===== Entries provided =====

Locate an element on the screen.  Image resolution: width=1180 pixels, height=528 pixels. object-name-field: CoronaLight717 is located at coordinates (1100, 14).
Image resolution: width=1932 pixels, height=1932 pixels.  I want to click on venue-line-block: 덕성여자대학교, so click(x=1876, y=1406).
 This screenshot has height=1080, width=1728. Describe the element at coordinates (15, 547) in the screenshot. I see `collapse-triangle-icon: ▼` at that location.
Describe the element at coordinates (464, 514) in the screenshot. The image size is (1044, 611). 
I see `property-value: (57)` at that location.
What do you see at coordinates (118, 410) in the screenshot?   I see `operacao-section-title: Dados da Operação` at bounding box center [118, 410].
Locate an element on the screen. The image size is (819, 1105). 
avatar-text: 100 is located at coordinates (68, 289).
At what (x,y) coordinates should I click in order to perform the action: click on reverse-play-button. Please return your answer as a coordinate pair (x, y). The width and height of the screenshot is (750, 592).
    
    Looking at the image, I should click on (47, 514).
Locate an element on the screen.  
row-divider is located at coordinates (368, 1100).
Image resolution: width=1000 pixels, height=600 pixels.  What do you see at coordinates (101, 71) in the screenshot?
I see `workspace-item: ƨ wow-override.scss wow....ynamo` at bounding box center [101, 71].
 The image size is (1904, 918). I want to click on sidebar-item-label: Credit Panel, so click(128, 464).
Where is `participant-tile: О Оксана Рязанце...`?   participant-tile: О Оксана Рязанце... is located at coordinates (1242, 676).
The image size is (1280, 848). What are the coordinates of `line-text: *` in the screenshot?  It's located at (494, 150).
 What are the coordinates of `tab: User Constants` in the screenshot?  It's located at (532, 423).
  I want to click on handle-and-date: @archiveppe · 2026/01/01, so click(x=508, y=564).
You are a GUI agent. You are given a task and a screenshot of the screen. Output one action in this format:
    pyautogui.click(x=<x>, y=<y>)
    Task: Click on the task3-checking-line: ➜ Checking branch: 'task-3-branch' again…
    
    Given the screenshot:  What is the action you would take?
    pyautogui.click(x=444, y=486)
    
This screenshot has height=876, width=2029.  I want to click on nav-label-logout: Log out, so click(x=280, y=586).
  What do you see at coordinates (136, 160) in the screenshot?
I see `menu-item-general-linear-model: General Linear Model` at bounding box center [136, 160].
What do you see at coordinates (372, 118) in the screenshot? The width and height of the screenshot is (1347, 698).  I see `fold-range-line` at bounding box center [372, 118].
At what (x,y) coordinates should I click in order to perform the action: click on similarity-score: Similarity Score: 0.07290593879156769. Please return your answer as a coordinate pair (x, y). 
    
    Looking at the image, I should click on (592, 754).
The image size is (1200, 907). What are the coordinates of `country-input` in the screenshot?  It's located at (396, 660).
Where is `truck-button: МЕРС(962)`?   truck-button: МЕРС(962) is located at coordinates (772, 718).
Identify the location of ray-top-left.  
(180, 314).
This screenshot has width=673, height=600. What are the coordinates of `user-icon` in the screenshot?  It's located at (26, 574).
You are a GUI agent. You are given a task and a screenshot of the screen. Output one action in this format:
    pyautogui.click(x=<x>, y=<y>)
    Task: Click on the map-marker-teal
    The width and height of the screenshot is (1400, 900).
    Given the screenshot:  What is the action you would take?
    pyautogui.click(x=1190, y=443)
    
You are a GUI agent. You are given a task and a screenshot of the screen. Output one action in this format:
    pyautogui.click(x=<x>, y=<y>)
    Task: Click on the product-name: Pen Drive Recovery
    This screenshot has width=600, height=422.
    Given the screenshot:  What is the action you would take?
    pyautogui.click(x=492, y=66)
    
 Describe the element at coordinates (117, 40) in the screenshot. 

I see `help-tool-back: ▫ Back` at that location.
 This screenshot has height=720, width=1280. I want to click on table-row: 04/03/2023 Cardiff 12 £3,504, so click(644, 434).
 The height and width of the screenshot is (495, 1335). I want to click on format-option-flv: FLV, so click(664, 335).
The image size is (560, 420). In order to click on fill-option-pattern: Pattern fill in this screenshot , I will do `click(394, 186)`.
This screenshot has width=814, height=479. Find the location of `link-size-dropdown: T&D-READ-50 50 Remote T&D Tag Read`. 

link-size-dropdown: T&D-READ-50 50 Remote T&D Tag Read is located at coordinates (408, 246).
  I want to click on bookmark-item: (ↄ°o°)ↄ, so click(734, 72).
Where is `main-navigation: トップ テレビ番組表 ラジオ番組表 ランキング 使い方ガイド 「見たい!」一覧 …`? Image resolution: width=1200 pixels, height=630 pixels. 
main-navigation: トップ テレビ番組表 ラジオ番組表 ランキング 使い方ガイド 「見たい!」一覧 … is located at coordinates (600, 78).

=====

▶ **Task statement**: Please transcribe every row above without changing anything.

▶ **Response to the task**:
Locate an element on the screen.  Image resolution: width=1180 pixels, height=528 pixels. object-name-field: CoronaLight717 is located at coordinates (1100, 14).
Image resolution: width=1932 pixels, height=1932 pixels.  I want to click on venue-line-block: 덕성여자대학교, so click(x=1876, y=1406).
 This screenshot has height=1080, width=1728. Describe the element at coordinates (15, 547) in the screenshot. I see `collapse-triangle-icon: ▼` at that location.
Describe the element at coordinates (464, 514) in the screenshot. The image size is (1044, 611). 
I see `property-value: (57)` at that location.
What do you see at coordinates (118, 410) in the screenshot?   I see `operacao-section-title: Dados da Operação` at bounding box center [118, 410].
Locate an element on the screen. The image size is (819, 1105). 
avatar-text: 100 is located at coordinates (68, 289).
At what (x,y) coordinates should I click in order to perform the action: click on reverse-play-button. Please return your answer as a coordinate pair (x, y). The width and height of the screenshot is (750, 592).
    
    Looking at the image, I should click on (47, 514).
Locate an element on the screen.  
row-divider is located at coordinates (368, 1100).
Image resolution: width=1000 pixels, height=600 pixels.  What do you see at coordinates (101, 71) in the screenshot?
I see `workspace-item: ƨ wow-override.scss wow....ynamo` at bounding box center [101, 71].
 The image size is (1904, 918). I want to click on sidebar-item-label: Credit Panel, so click(128, 464).
Where is `participant-tile: О Оксана Рязанце...`?   participant-tile: О Оксана Рязанце... is located at coordinates (1242, 676).
The image size is (1280, 848). What are the coordinates of `line-text: *` in the screenshot?  It's located at (494, 150).
 What are the coordinates of `tab: User Constants` in the screenshot?  It's located at (532, 423).
  I want to click on handle-and-date: @archiveppe · 2026/01/01, so click(x=508, y=564).
You are a GUI agent. You are given a task and a screenshot of the screen. Output one action in this format:
    pyautogui.click(x=<x>, y=<y>)
    Task: Click on the task3-checking-line: ➜ Checking branch: 'task-3-branch' again…
    
    Given the screenshot:  What is the action you would take?
    pyautogui.click(x=444, y=486)
    
This screenshot has height=876, width=2029.  I want to click on nav-label-logout: Log out, so click(x=280, y=586).
  What do you see at coordinates (136, 160) in the screenshot?
I see `menu-item-general-linear-model: General Linear Model` at bounding box center [136, 160].
What do you see at coordinates (372, 118) in the screenshot? The width and height of the screenshot is (1347, 698).  I see `fold-range-line` at bounding box center [372, 118].
At what (x,y) coordinates should I click in order to perform the action: click on similarity-score: Similarity Score: 0.07290593879156769. Please return your answer as a coordinate pair (x, y). 
    
    Looking at the image, I should click on (592, 754).
The image size is (1200, 907). What are the coordinates of `country-input` in the screenshot?  It's located at (396, 660).
Where is `truck-button: МЕРС(962)`?   truck-button: МЕРС(962) is located at coordinates (772, 718).
Identify the location of ray-top-left.  
(180, 314).
This screenshot has width=673, height=600. What are the coordinates of `user-icon` in the screenshot?  It's located at (26, 574).
You are a GUI agent. You are given a task and a screenshot of the screen. Output one action in this format:
    pyautogui.click(x=<x>, y=<y>)
    Task: Click on the map-marker-teal
    The width and height of the screenshot is (1400, 900).
    Given the screenshot:  What is the action you would take?
    pyautogui.click(x=1190, y=443)
    
You are a GUI agent. You are given a task and a screenshot of the screen. Output one action in this format:
    pyautogui.click(x=<x>, y=<y>)
    Task: Click on the product-name: Pen Drive Recovery
    This screenshot has width=600, height=422.
    Given the screenshot:  What is the action you would take?
    pyautogui.click(x=492, y=66)
    
 Describe the element at coordinates (117, 40) in the screenshot. 

I see `help-tool-back: ▫ Back` at that location.
 This screenshot has height=720, width=1280. I want to click on table-row: 04/03/2023 Cardiff 12 £3,504, so click(644, 434).
 The height and width of the screenshot is (495, 1335). I want to click on format-option-flv: FLV, so click(664, 335).
The image size is (560, 420). In order to click on fill-option-pattern: Pattern fill in this screenshot , I will do `click(394, 186)`.
This screenshot has width=814, height=479. Find the location of `link-size-dropdown: T&D-READ-50 50 Remote T&D Tag Read`. 

link-size-dropdown: T&D-READ-50 50 Remote T&D Tag Read is located at coordinates (408, 246).
  I want to click on bookmark-item: (ↄ°o°)ↄ, so click(734, 72).
Where is `main-navigation: トップ テレビ番組表 ラジオ番組表 ランキング 使い方ガイド 「見たい!」一覧 …`? Image resolution: width=1200 pixels, height=630 pixels. 
main-navigation: トップ テレビ番組表 ラジオ番組表 ランキング 使い方ガイド 「見たい!」一覧 … is located at coordinates (600, 78).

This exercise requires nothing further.